読まれる本音と、読後に口が悪くなる本音──他人を下げる本音より、自分が負けを認める本音《今週の三題噺発表》
人は本音に惹かれる。
ただし、その本音がナニイロかは思っている以上に大事で。
電池切れのリモコンみたいな文章というのがあるんですね。ボタンは押してる。たしかに押している。本人もけっこう真顔で。
でも全然動かない。見ている側だけが「あ、今ちょっと空気まずくなったな」と感じて。
SNSでたまに見かけるのよ。たしかに本音で書いている。かなり本音で書いている。
でも、その本音の中身がほぼ他人への悪口って。
ちょっと整理しよう。
文章論ではよく、「本音を書け」と言われる。
それはたしかにそう。
きれいごとだけで組み立てた文章より、ほんのり体温のある本音のほうが、そりゃ読んでいておもしろい。
なんだけどね、本音なら何でもいいわけではない。
本音にも、読者の口の中でちゃんとほどけるものと、読んだ瞬間に「ん、なんか今、変なもの噛んだな」となるものがある。
他人への悪口。
あの人が浅い。あの人がズルい。あの人の発信は薄い。あの人の人気は中身がない。
こういう本音は書いた本人にとってはたしかに切実かもしれない。かなりリアルでもある。
でも読者がそれを読んで楽しいかというと、だいたい微妙。
読者は知らない誰かの陰口に参加したいわけではないから。
読者が求めているのは、給湯室の隅でこっそり始まるお局様の悪口大会ではなく、自分の感情まで少し動く何かだ。
悪口の弱点は、景色が狭いことだね。
視界がその相手ひとりに固定される。すると文章が文房具好きの人が新品のペンを語るときの熱量ではなく、机の引き出しの中でひとりキリキリしているバラバラのクリップみたいになる。
なんだか音はする。存在感もある。けれど、そこから世界は広がらない。読者の気持ちもそこまで乗れない。
一方で、賞賛や嫉妬や羨望から出てきた本音は、案外跳ねる。
「この人すごいな、悔しい」
「うらやましい。なんで私はああできないんだろう」
「負けた感じがして腹立つけど、でも認めるしかない」
こういう本音は読んでいて人間が見える。
他人を下げるのではなく、自分の揺れが出ているからだと思う。
読者はそこに自分の感情も重ねやすい。
ああ、わかる。
私もそういう悔しさある。
そうやって文章がひとりの悪口からみんなの感情へ広がる。
本音の種類が大事なんだ。
毒舌っぽく見える文章でも、実は自分の弱さや羨望がちゃんと入っているものは意外にスラーっと読める。
逆に言葉チョイスは鋭くても、芯がただの見下しだとすぐに目は止まる。
スイートポテトみたいなものかもしれない。
見た目が少し焦げていても、中がちゃんと甘くて素材の匂いがしていれば、人はまた食べる。

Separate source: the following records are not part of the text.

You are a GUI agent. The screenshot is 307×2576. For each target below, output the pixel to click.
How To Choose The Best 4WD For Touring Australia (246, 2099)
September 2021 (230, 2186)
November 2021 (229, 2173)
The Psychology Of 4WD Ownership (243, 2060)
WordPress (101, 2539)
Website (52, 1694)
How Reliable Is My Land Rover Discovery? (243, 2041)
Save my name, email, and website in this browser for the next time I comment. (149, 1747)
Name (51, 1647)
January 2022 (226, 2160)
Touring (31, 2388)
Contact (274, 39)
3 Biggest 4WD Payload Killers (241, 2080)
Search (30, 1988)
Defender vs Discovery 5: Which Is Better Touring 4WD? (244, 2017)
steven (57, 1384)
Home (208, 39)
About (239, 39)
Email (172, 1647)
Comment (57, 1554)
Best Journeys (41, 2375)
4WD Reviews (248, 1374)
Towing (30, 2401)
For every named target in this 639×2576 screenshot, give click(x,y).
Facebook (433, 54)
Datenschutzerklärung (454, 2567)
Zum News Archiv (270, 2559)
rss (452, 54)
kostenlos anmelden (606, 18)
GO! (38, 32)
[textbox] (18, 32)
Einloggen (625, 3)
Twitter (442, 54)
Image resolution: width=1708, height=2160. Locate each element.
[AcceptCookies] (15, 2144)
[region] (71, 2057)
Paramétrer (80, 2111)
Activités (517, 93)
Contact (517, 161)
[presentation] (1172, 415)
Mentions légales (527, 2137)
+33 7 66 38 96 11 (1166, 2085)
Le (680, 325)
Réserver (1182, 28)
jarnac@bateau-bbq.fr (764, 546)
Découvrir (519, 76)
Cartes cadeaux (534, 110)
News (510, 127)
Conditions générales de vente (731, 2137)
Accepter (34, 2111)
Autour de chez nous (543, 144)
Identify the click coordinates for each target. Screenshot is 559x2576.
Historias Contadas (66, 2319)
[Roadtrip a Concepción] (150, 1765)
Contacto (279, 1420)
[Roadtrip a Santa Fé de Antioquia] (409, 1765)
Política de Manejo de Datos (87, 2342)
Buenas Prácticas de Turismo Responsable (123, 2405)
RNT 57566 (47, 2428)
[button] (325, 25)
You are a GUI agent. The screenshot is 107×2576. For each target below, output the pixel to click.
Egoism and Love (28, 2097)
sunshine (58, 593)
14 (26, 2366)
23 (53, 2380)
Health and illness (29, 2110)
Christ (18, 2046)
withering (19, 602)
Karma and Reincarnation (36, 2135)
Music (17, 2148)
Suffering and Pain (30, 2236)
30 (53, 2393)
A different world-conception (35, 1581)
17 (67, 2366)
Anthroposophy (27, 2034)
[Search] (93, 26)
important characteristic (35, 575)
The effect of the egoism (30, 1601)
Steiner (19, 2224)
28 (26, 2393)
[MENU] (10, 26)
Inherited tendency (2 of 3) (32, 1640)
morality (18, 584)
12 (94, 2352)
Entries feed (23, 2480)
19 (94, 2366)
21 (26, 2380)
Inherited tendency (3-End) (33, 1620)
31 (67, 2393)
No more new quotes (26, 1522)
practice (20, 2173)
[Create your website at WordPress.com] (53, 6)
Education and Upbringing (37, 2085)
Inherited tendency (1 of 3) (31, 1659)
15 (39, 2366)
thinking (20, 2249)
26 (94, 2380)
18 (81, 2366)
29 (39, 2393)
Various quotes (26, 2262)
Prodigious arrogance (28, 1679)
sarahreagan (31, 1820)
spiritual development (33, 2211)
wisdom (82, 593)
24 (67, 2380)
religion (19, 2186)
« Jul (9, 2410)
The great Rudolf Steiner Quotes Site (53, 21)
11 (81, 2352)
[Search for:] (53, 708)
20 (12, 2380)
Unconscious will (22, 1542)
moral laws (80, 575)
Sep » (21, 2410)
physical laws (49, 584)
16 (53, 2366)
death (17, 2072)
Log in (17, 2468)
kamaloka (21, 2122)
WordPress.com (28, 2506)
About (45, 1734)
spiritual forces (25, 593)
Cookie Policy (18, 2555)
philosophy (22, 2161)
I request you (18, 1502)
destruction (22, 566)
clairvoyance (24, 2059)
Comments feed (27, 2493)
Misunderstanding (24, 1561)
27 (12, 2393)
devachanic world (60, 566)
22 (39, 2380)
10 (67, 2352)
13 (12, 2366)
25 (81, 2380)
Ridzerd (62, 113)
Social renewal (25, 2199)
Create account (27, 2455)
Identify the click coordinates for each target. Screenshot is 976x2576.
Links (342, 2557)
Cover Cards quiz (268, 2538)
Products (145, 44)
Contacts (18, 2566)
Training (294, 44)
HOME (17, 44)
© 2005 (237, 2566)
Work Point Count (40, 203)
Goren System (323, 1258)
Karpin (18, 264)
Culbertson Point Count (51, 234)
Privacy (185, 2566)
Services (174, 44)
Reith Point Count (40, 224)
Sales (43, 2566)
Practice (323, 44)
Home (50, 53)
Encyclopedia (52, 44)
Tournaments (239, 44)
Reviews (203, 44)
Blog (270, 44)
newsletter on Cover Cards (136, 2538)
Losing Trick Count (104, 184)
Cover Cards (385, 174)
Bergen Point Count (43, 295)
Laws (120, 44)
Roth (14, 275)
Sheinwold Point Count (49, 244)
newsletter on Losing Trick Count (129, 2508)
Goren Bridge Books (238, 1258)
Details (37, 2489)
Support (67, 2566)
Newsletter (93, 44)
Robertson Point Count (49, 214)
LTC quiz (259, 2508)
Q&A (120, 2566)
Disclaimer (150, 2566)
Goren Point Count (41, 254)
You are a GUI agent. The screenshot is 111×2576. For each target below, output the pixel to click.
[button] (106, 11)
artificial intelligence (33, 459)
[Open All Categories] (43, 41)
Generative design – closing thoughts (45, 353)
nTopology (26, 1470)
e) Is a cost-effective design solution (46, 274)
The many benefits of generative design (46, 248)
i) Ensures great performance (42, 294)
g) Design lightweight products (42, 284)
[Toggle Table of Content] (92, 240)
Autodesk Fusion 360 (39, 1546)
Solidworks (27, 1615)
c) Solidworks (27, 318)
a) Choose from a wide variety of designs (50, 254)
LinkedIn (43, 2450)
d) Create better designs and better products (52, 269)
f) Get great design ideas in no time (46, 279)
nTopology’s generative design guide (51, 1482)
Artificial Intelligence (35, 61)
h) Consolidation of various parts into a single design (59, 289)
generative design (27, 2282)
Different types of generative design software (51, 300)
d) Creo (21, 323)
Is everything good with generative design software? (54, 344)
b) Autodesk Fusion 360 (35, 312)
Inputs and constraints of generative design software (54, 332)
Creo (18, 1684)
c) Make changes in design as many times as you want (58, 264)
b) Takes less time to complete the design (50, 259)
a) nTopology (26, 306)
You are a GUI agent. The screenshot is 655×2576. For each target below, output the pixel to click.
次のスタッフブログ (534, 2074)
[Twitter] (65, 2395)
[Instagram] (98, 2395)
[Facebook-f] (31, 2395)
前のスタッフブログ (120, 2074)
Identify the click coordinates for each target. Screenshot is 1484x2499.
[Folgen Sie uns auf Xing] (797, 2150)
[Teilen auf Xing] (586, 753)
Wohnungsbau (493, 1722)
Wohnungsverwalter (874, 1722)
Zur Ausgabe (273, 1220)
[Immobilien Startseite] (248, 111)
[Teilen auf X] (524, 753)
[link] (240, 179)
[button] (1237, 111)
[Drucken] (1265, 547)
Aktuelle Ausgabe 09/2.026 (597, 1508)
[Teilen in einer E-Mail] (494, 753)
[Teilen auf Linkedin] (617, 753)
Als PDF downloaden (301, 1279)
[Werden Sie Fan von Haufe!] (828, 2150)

でも焦げしかないものを「大人の味です」だなんて言われても「いやそれはただの失敗作では」ってなる。
毒舌がウケると思っている人は、そこをたまに見落とす。
キツいことを言えばおもしろくなると思っている。
読者はそんなに単純ではない。
読者が読んでいるのは言葉の強さだけではなく、その奥で何を感じているかだ。
ほんとうに言いたいことが「私はあの人より正しい」だけだと、意外とすぐ透ける。
スケスケで喜ぶのはおっさんくらいで、見下しが透けると人は刹那に離れる。
だって、そこに一緒にいたい感じがしないから。
跳ねる文章は他人を裁く本音より自分が揺れた本音のほうから生まれやすい。
悪口は本人のストレス解消にはなるかもしれない。けど、読者の楽しみにはなりにくい。
その点、嫉妬や羨望はまだ豊かだ。
自分の未熟さも、悔しさも、認めたくなさも入っている。
だから人間が出る。
人間が出ると、読者は読む。
本音を書くのは大事だ。ただし、本音なら何でも放てばいいわけではない。
その本音が、
読者にとって景色になるか。
感情が少しでも開くか。
そこが分かれ道なのだと思う。
毒があること自体が悪いのではない。
毒の向きが雑なのがよくない。
外へ向かってただ撒くのではなく、いったん自分の中で「なんで私はこんなに腹が立つのか」「なんでこんなにアイツが気になるのか」まで掘る。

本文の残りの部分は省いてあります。